Он ничего не говорил, только благодарил.
— Данке шен… Данке шен…
Мы уже знали, когда они приходили, один или два человека. Выбегали с тем, у кого что находилось. Когда я дежурила на кухне. я оставляла им весь свой дневной кусочек хлеба; вечером выскребывала кастрюли. Все девочки что-нибудь им оставляли, а оставляли ли мальчишки, не помню. Мальчишки наши были постоянно голодные, им все время не хватало еды. Воспитательницы нас ругали, потому что и у девочек случались голодные обмороки, но мы тайком все равно оставляли еду для этих пленных.
В сорок третьем он уже к нам не приходили, в сорок третьем стало легче. Урал уже не так голодал. В детдоме был настоящий хлеб, давали вдоволь каши. Но я до сих пор не могу видеть голодного человека. Недавно в программе «Время» показывали голодных палестинских беженцев… Как они стоят в очереди, голодные, с мисочками… Я выбежала в другую комнату, со мной началась истерика.

__Показанный материал__:
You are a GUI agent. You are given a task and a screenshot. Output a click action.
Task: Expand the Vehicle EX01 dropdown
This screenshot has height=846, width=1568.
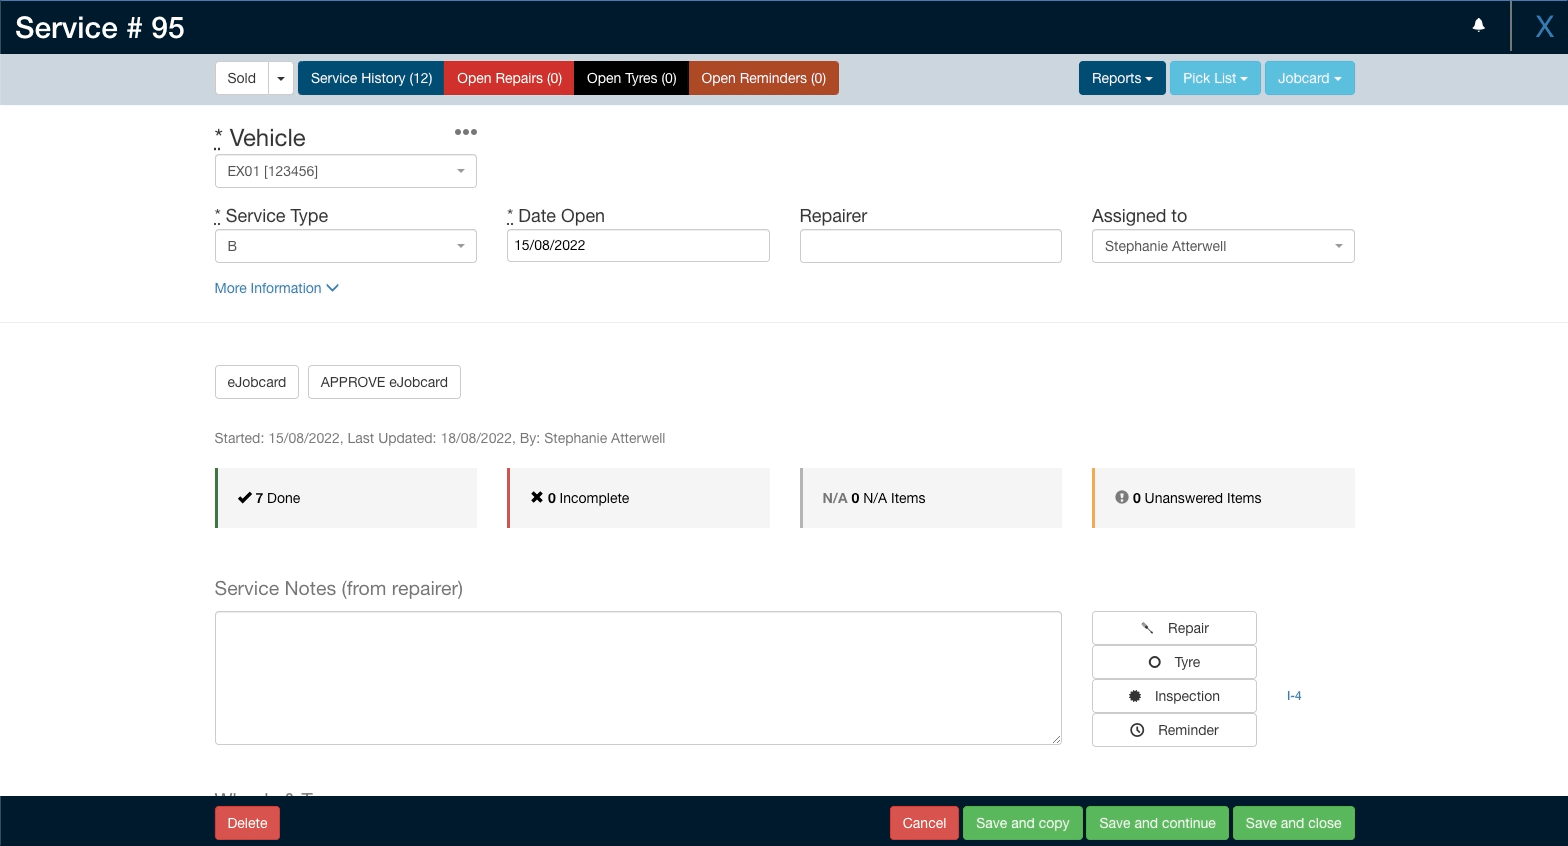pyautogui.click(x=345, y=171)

__Короткое задание__:
Продолжите текст о пленных и голодных военных годах, начав сразу после его последнего предложения. Материал здесь не понадобится.

__Письменный ответ__:
Первый год в Карпинске мы не замечали природу, все, что было природой, вызывало у нас одно желание — попробовать: съедобное ли оно? И только через год я увидела, какая красивая уральская природа. Какие там дикие ели, высокие травы, целые леса черемухи. Какие там закаты! Я стала рисовать. Красок не было, рисовала карандашом. Рисовала открытки, мы посылали их своим родителям в Ленинград. Больше всего любила рисовать черемуху. Карпинск пах черемухой. Он, мне кажется, и сейчас так пахнет.
Уже который год преследует желание — съездить туда. Невероятно хочется увидеть: стоит ли наш детдом — здание было деревянное? Уцелел ли в новой жизни? Там уже трамвай пустили…
Вера Ждан — 14 лет.
Сейчас — доярка.
Живет в деревне Дубовляны Минского района.